The photograph shows an RAF crew with a Mosquito aircraft and a bomb to be used on a raid against the Kiel canal.
The ground and air crew were photographed on 2 May 1945 at RAF Downham Market in Norfolk.
The photograph, capturing preparations for a final bombing raid, was found by Brian Emsley, from Welwyn Garden City, whose father Edward Emsley is on the far left of the frame.
The date is chalked on the side of a bomb, suggesting someone recognised that this was a moment in history to be recorded.
The Ministry of Defence's Air Historical Branch has confirmed that this was Bomber Command's last raid against Germany.
Last days of war
The raid took place two days after the death of Nazi leader Adolf Hitler and as Nazi forces in Berlin were formally surrendering to the advancing Soviet army.
The Air Historical Branch, using the records of The Bomber Command War Diaries, by Martin Middlebrook and Chris Everitt, says there had been no attacks by Bomber Command for several days before this final raid, with Germany's armed forces facing imminent defeat and the expectation that the war was almost over.
But there were concerns that ships were being gathered at Kiel to take German forces to Norway where they would continue to fight.
In response, Mosquito bombers were sent to attack airfields around Kiel and then to carry out two raids against the port itself - and within 36 hours the town had been occupied by Allied forces.
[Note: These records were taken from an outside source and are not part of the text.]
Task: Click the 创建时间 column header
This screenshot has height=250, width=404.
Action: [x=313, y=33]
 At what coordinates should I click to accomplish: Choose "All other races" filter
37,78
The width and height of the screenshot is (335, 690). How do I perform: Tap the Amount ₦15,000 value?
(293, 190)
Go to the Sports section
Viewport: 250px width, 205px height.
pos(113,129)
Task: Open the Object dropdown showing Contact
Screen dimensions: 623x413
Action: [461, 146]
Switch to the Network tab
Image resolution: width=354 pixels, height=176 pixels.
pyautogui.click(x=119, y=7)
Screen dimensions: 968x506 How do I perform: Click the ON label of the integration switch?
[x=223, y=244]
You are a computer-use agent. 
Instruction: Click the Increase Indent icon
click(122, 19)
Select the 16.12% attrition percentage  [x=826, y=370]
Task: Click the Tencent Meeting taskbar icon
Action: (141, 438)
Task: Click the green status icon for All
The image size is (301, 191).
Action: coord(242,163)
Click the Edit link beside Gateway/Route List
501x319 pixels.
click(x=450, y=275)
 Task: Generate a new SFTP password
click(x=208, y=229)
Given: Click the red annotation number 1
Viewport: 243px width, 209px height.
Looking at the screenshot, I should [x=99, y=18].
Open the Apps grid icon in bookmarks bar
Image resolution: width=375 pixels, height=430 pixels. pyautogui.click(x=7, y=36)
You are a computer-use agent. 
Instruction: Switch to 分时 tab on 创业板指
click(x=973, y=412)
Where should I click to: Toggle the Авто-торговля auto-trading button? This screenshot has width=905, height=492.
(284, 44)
The photograph shows one of the crews, in an airfield in Norfolk, getting ready for this last raid.
These were the final phases of the war.
On 4 May, Field Marshal Montgomery took the surrender of all German forces, including naval ships, in north-west Germany, Denmark and the Netherlands.
The final unconditional surrender of all forces was delivered on 7 May.
Mr Emsley, who found the picture in an old album, says his father had been in a reserved occupation at the outbreak of the war, at the De Havilland aircraft factory in Hatfield, Hertfordshire.
But he volunteered to join the RAF in 1941, and Mr Emsley says he suspects his father had joined after many local people were killed at the Hatfield factory when a German bomber made a lone raid that struck the paint shop.
His father, who died in 1979, had never mentioned this historic picture, and the identities of the other people in the photograph, recorded in the closing chapter of the Allied air raids on Nazi Germany, are not known.
Mr Emsley says that his father must have felt "elated and relieved at the prospect of peace about to dawn after six years of war".
"He wouldn't have enjoyed the idea of bombing because he was a peaceable, decent man. But he would have loathed tyranny and, by the courage of RAF aircrew whom he supported, totalitarianism in Europe was avoided."